Seth Edwin Thomas

Profile
- Position: Quarterback

Personal information
- Born: January 7, 1872 Samaria, Idaho Territory, U.S.
- Died: December 18, 1936 (aged 64) Ogden, Utah, U.S.

Career information
- College: Utah (1892, 1894)

= Seth Thomas (American football) =

American football player (1873–1951)

Seth Edwin Thomas (January 7, 1872 – December 18, 1936) was an American college football player. He was the quarterback for the first football team at the University of Utah. He was also a member of the 1894 football team playing the same position.

Seth stayed close with some of his teammates through the years. In 1934 the University of Utah awarded Seth and the other members of the 1894 team with "U" sweaters at halftime of the Thanksgiving Day rivalry game. Also that year, The Standard-Examiner presented Seth and 6 other members of the 1892 team with a block "U" sweater in recognition of their efforts establishing the football program. Seth's obituary also noted that several of his teammates attended his funeral services to pay their respects.

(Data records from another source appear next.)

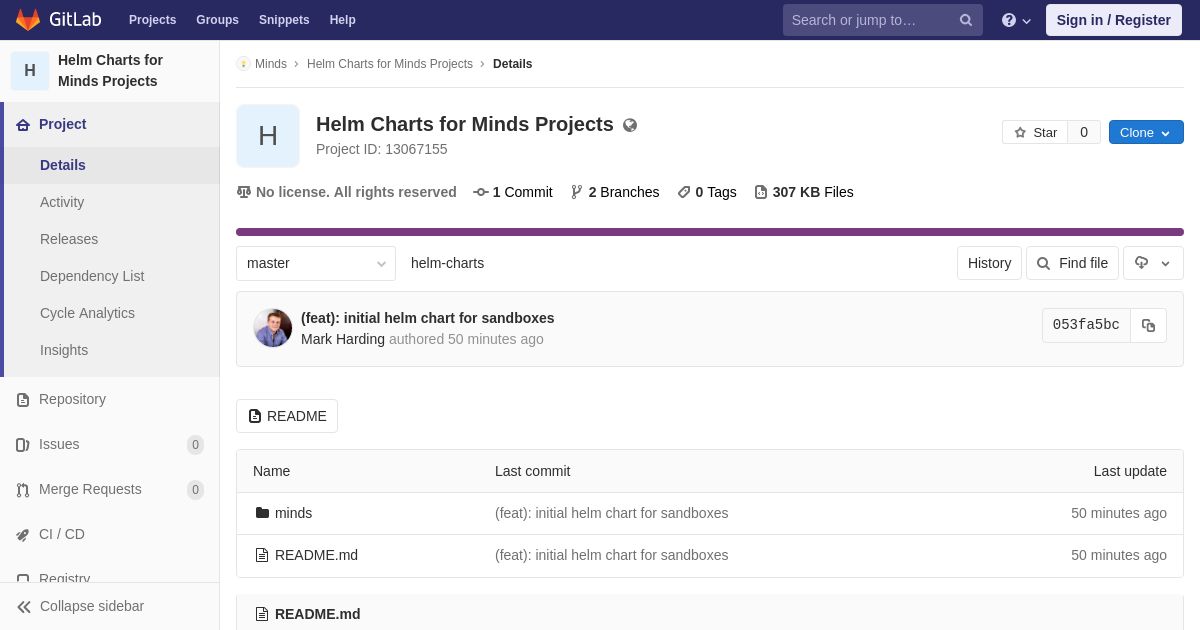
Task: Select Activity in the project sidebar
Action: point(62,202)
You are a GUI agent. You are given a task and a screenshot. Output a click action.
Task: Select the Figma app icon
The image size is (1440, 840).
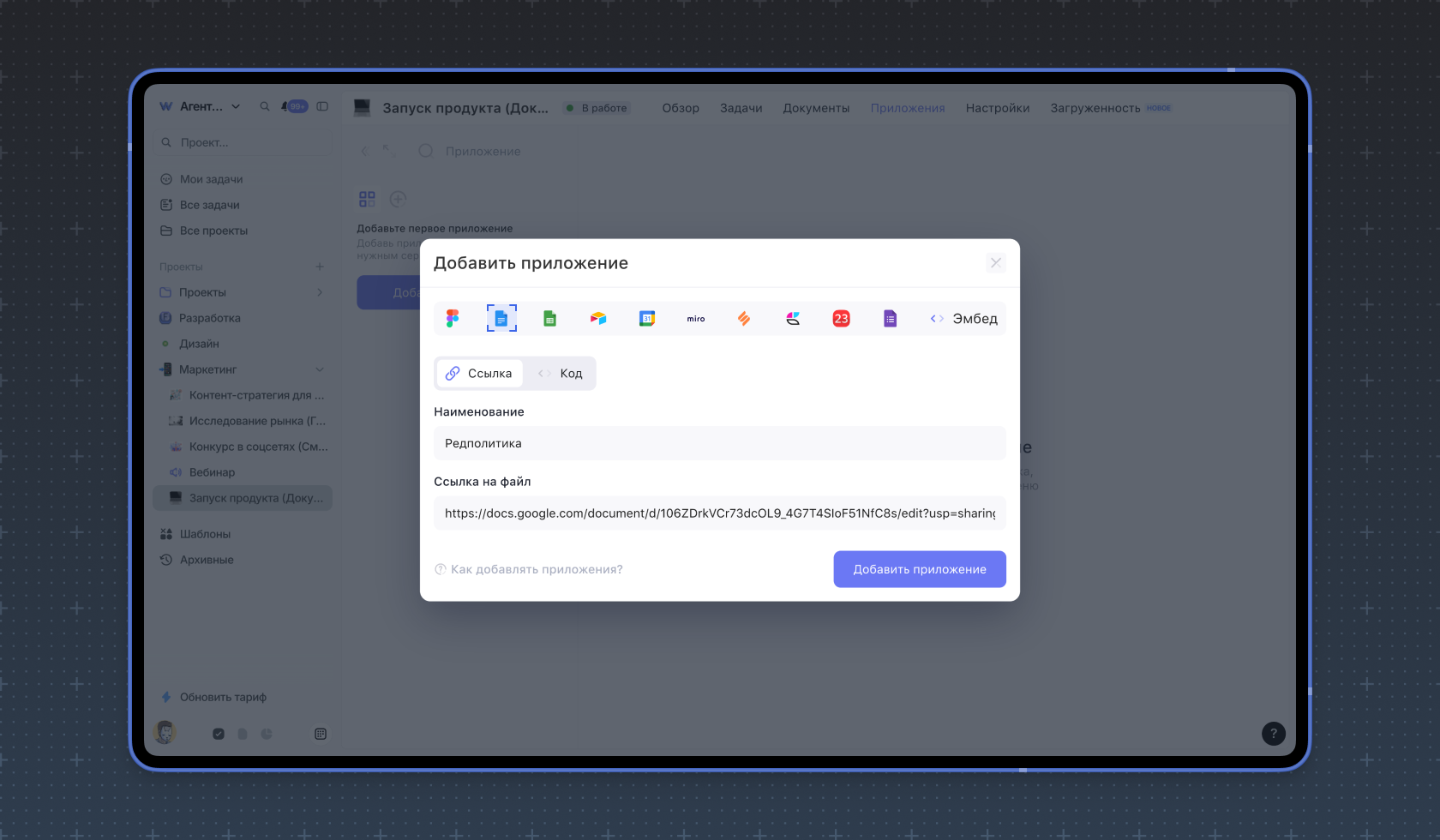tap(453, 319)
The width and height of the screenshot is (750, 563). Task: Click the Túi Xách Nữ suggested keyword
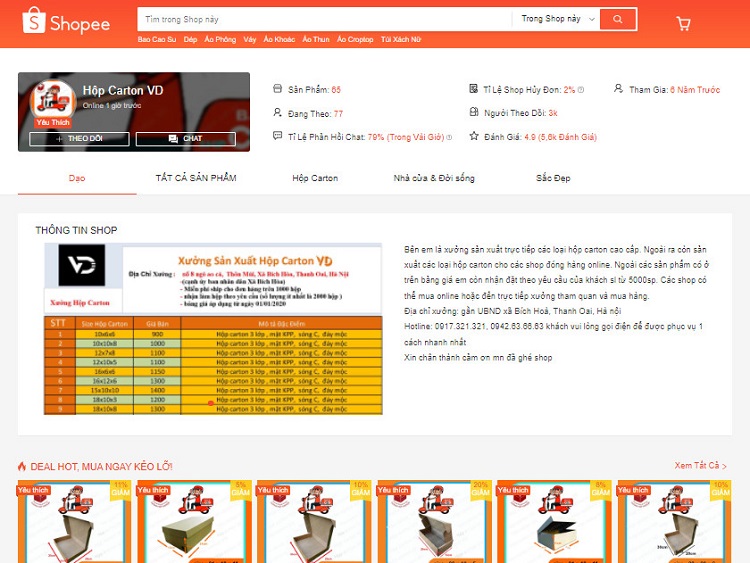(x=400, y=39)
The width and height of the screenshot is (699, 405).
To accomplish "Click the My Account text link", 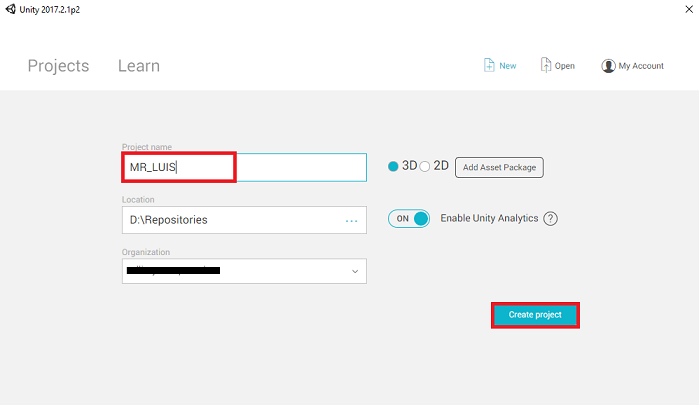I will click(x=641, y=66).
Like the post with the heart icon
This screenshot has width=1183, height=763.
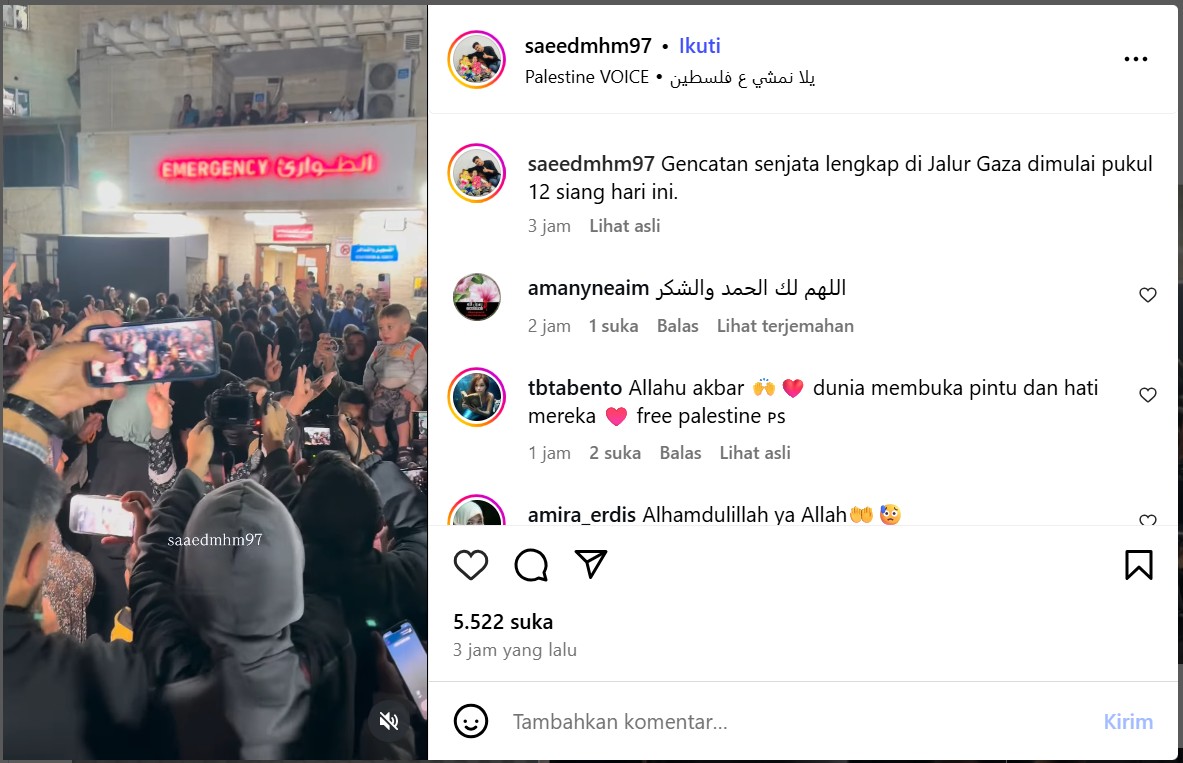point(471,565)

==Early life and education==

Seth was born on January 7, 1872, in Samaria, Idaho Territory to Thomas F. and Marie Anthony Thomas. He was a member of the original Utah football team and graduated from the University of Utah.

==Career==
Mr. Thomas had several ventures during his career including operating a loan office, was in the sheep business, and at a younger age he was a school principal. He was also a jeweler and pawnbroker in Ogden, Utah for 30 years.

==Later life==

He was married to Rose May Thomas, with whom he had one daughter. Seth enjoyed fishing and the outdoors.